I could blame the unsettled mood on the dream, a sort of reunion – college I think. And I haven’t attended a reunion of any sort in nearly 20 years. There were women everywhere – from their twenties through their sixties – as well as an old boyfriend, displaced in time.
The real drama was over the, well… drama.
There was whispering. There was eyebrow raising. There were negative remarks muttered, but within earshot. Gossipy snippets of conversation. Callously cutting commentary.
Women judging women. And it wasn’t pretty.
As I made my way through the throngs in a lower lobby, navigating stairways to floors with increasingly less commotion, I felt tossed back a few decades.
To days of feeling like the proverbial bug under a glass.
I was invisible, sort of, but not quite invisible enough.
It was like being 15 all over again. And… well… it sucked.
I think about those adolescent years, high school mostly. There were snubs. There was judgment. There were mean girls, though I managed to avoid most and surround myself with remarkable women, particularly later on, during my college years.

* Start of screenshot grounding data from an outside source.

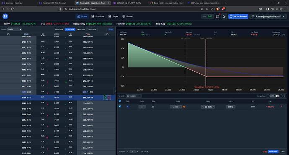Click the Sell button on 24150 row
The width and height of the screenshot is (289, 155).
109,98
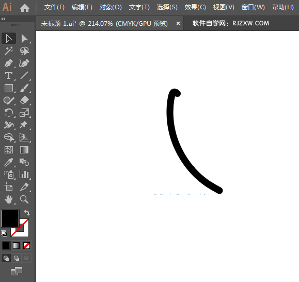Image resolution: width=299 pixels, height=282 pixels.
Task: Set paint mode to None
Action: point(26,245)
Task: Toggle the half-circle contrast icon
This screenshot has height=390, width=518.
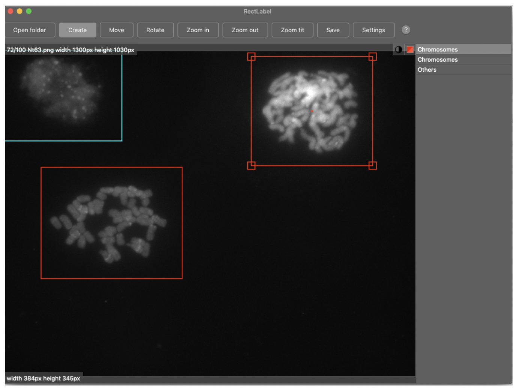Action: click(x=398, y=49)
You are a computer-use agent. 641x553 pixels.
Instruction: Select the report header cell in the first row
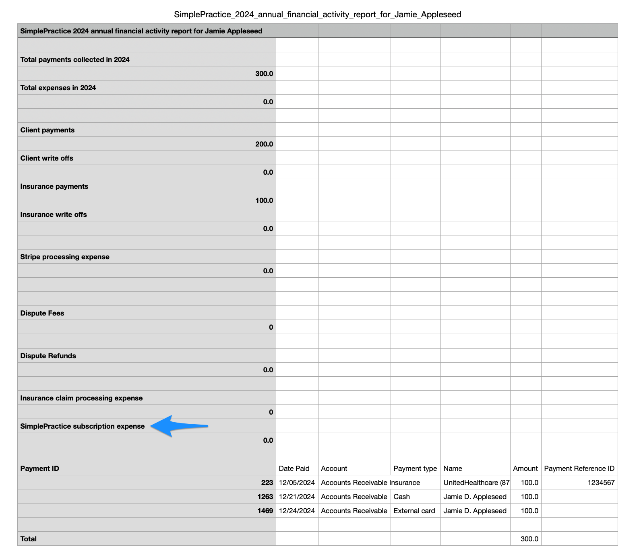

But judgment hurts. It lodges in our soft tissue, somewhere deep in our psyches. And there are nights – and days – when the insecurity and discomfort returns.
I woke a little shaken, and wondering about women. I don’t understand why we criticize and compete to such an extent, when we’re also capable of extraordinary support, connection, and community.
I wonder why teenagers feel the need to be so catty, and yes, in my experience, it’s largely the girls. They bash and trash so-called friends via text, phone, Facebook, and Twitter. Social media seems to encourage bad behavior.
Speaking of bad behavior, perhaps my subconscious was affected by the Real Housewives of New York Reunion, which was running in the background late into the night, along with the explosive Real Housewives of New Jersey.
Talk about drama! Perhaps their “adult” nastiness and jabs planted the seeds for the scenes in my dreaming.
And the old boyfriend?
He told me he was reading me from time to time, which amused me, considering the gentleman in question is no longer alive.
As for the feelings of judgment when I woke?
They stuck. I stared into my morning mirror, noticeably disgruntled.
I struggled with the zipper on my jeans, chiding myself in a way that my head tells me is unnecessary.
There’s no question in my mind that women are more judgmental of other women, less forgiving of superficial or momentary shortcomings, and willing to cut men more slack. My impressions that this is the case are a matter of my experience.
All women? Of course not. My statement is a generalization, yet one I’ve found too often true, though it saddens me to say.
In front of that mirror I had to drag myself back from age 15, stand up straight, and focus on the good women in my life now, as an adult. Of course some friendships fade with time, others will break, and some will deepen. But women friends have been essential in my life. These are women who accept, who offer their opinions which I welcome, and yet they do not judge.
- Are you more critical of women than you are of men?
- Do you gossip? Do you try not to gossip?
- Has your behavior toward women friends changed over the years?